> _PROBLEM SET_:
(1) Condense the paragraph of the summer sausage thread that begins "I made venison summer sausage" into a shorter version that keeps its main facts.
(2) Retype, without any changes, the part of the summer sausage thread that opens with the words "Summer sausages —" and closes with "Thank you!!".

> _TEXT EXTRACT_:
# # # # #
# Liquid in summer sausage



## SomeMeatGuy (Nov 24, 2019)

Hi,

I made venison summer sausage for the first time in years. After smoking, cooling, and blooming, there is (still) a lot of liquid inside the casings. What did I do wrong?

I assume the meat is still fine to eat. Right now they're cut in half and sitting on a cooling rack (for airflow) so they dry out a bit prior to vacuum sealing and freezing.

Thanks!


----------



## BGKYSmoker (Nov 24, 2019)

Did you bleed our the meat good?

Too much water in your mix, to high of start off heat made a fat-out


----------



## DanMcG (Nov 24, 2019)

yeap, I bet you got the smoker to hot and had fat-out. 
Share your recipe and cooking process and we could probably nail it down.


----------



## SomeMeatGuy (Nov 24, 2019)

I absolutely used too much pork fat, but oh well. Lesson leaned. The sausage that I used a thermometer on got to about 170. 

The meat was a bit wet but I drained it the best I could. Is there a trick to draining it?

Here's the recipe:





						Jalapeño-Cheese Venison Summer Sausage Recipe
					

Summer sausages — sometimes called dry or hard sausages — are cured meats that are fermented and dried. They will keep for a long time — summer sausage even gets its name from staying preserved during summer months or with little or no refrigeration. Give this Jalapeño-Cheddar Venison Summer...




					www.grit.com
				




Thank you!!


----------



## DanMcG (Nov 24, 2019)

You need to keep the smoking temp below 170- 175°. and the sausage is done when it's above 154°


----------



## archeryrob (Nov 25, 2019)

I only cook SS to 145¯ IT and then  rest it there for 15 minutes or more. The products stays much more moist, IMO. Even though this is not what you might think you want right now. You have a problem from Fat out or an ice bath probably.
# # # # #
> _STORED ROWS_:
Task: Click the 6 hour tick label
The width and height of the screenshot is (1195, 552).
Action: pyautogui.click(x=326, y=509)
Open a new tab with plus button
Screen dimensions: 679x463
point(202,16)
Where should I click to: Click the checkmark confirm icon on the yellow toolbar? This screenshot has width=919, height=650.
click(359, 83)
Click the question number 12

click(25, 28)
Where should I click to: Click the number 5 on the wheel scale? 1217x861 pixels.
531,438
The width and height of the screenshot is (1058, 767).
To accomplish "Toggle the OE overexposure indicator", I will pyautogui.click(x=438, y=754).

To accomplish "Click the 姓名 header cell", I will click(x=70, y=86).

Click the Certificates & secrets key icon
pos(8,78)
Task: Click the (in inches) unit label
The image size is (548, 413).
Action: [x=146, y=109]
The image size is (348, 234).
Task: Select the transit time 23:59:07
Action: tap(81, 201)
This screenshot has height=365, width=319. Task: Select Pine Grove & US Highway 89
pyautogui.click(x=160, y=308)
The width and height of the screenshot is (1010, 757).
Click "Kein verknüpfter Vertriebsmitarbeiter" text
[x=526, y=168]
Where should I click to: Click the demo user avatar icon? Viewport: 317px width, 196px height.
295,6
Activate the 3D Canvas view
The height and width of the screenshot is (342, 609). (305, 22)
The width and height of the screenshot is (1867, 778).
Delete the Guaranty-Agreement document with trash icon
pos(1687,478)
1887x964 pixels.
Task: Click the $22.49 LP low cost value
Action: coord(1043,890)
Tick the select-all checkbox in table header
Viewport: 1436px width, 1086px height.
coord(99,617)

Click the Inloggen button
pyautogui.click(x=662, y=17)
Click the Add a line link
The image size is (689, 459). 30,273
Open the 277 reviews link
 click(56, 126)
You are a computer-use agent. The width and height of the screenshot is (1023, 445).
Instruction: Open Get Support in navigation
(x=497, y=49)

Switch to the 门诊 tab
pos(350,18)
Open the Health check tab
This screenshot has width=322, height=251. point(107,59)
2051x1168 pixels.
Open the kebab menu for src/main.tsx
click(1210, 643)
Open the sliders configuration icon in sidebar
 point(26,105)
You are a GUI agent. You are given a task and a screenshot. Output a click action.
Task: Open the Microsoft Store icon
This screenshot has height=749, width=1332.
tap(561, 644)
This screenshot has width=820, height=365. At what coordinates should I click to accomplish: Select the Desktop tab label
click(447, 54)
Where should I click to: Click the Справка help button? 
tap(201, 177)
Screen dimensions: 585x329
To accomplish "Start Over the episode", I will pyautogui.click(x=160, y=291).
# # # # #
> _SOLUTION SET_:
(1) Making venison summer sausage for the first time in years, the poster found a lot of liquid still inside the casings after smoking, cooling, and blooming, and asks what went wrong.

(2)
Summer sausages — sometimes called dry or hard sausages — are cured meats that are fermented and dried. They will keep for a long time — summer sausage even gets its name from staying preserved during summer months or with little or no refrigeration. Give this Jalapeño-Cheddar Venison Summer...




					www.grit.com
				




Thank you!!